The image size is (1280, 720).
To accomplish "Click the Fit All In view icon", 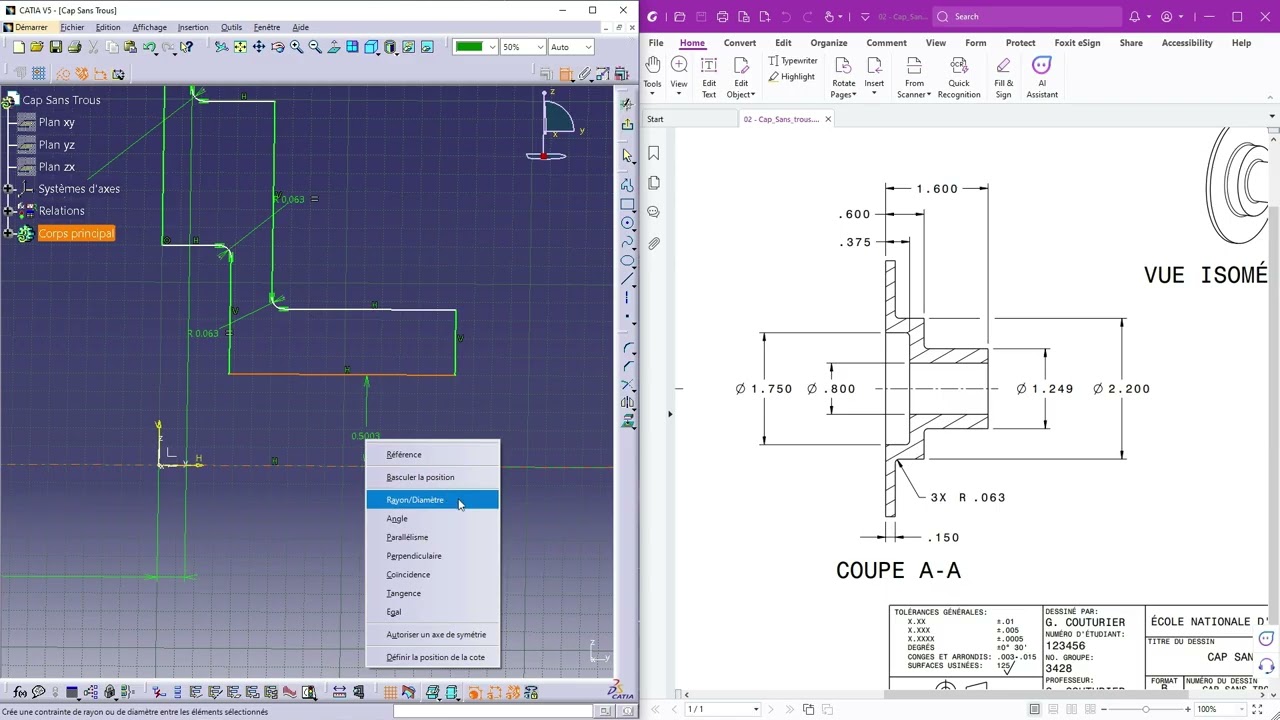I will (x=240, y=47).
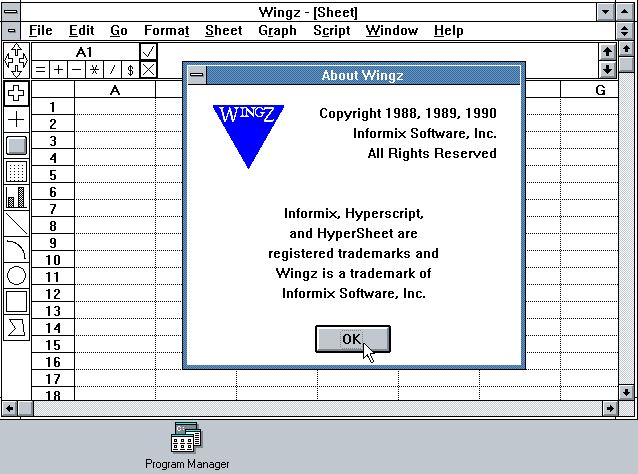The width and height of the screenshot is (638, 474).
Task: Choose the polygon drawing tool
Action: click(x=16, y=328)
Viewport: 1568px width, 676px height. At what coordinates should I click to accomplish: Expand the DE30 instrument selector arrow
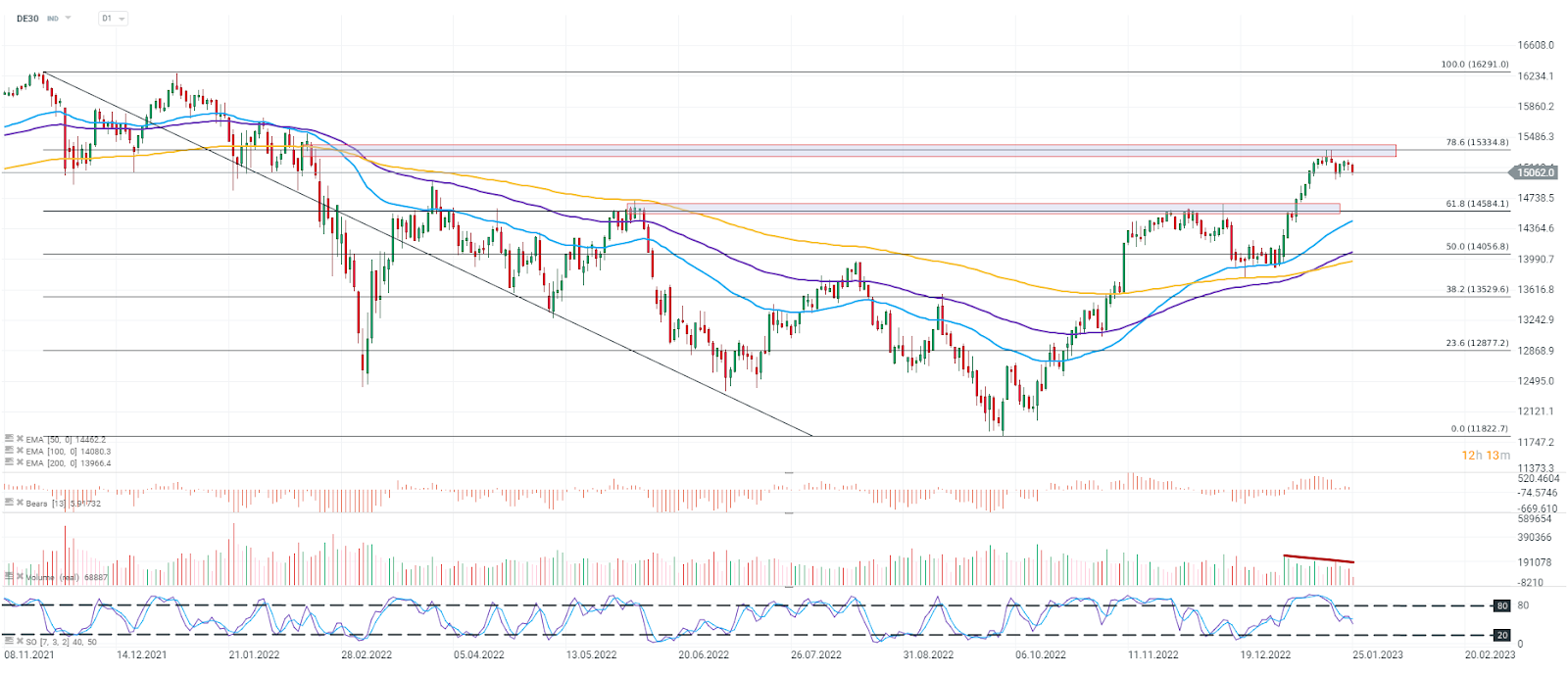69,19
────────────────────
EXERCISE REQUIREMENTS:
Reproduce word for word the lines running from the line with "Viewport: 1568px width, 676px" through the end of the data, both included, and nothing else; leave out the pictures.

ANSWER BELOW:
Viewport: 1568px width, 676px height. At what coordinates should I click to accomplish: Expand the DE30 instrument selector arrow
69,19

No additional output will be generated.